[flang-commits] [flang] [flang][cuda] Do not repack CUDA device dummy arguments (PR #195950)

via flang-commits flang-commits at lists.llvm.org
Tue May 5 14:52:43 PDT 2026


llvmorg-github-actions[bot] wrote:


<!--LLVM PR SUMMARY COMMENT-->

@llvm/pr-subscribers-flang-fir-hlfir

Author: khaki3

<details>
<summary>Changes</summary>

-frepack-arrays (implied by -Ofast) was inserting fir.pack_array / fir.unpack_array for assumed-shape dummy arguments with CUDA data attributes (device, managed, etc.).  The repacking allocates a host-side temporary and copies the descriptor, but the data lives in device memory.  When the CUF kernel subsequently receives the host descriptor pointer, accessing it from the GPU triggers cudaErrorIllegalAddress.

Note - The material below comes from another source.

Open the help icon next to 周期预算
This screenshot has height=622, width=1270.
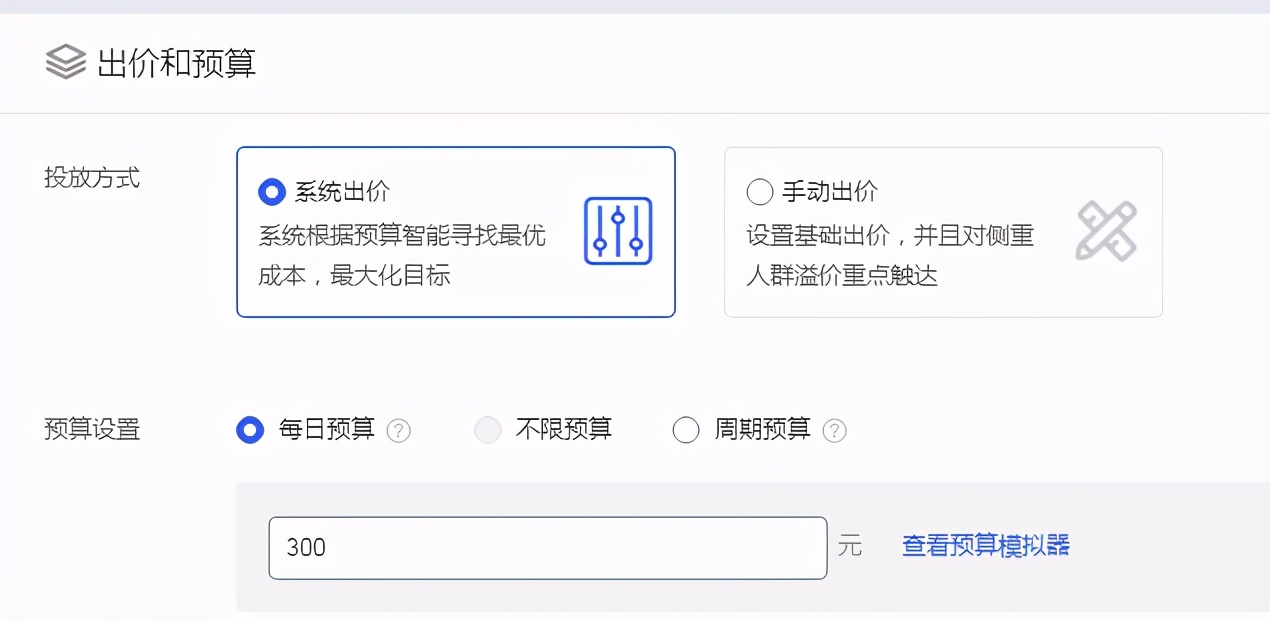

Skip repacking in needsRepack() for any symbol that carries a CUDA data attribute.

---
Full diff: https://github.com/llvm/llvm-project/pull/195950.diff


2 Files Affected:

- (modified) flang/lib/Lower/ConvertVariable.cpp (+7) 
- (added) flang/test/Lower/CUDA/cuda-repack-arrays.cuf (+39)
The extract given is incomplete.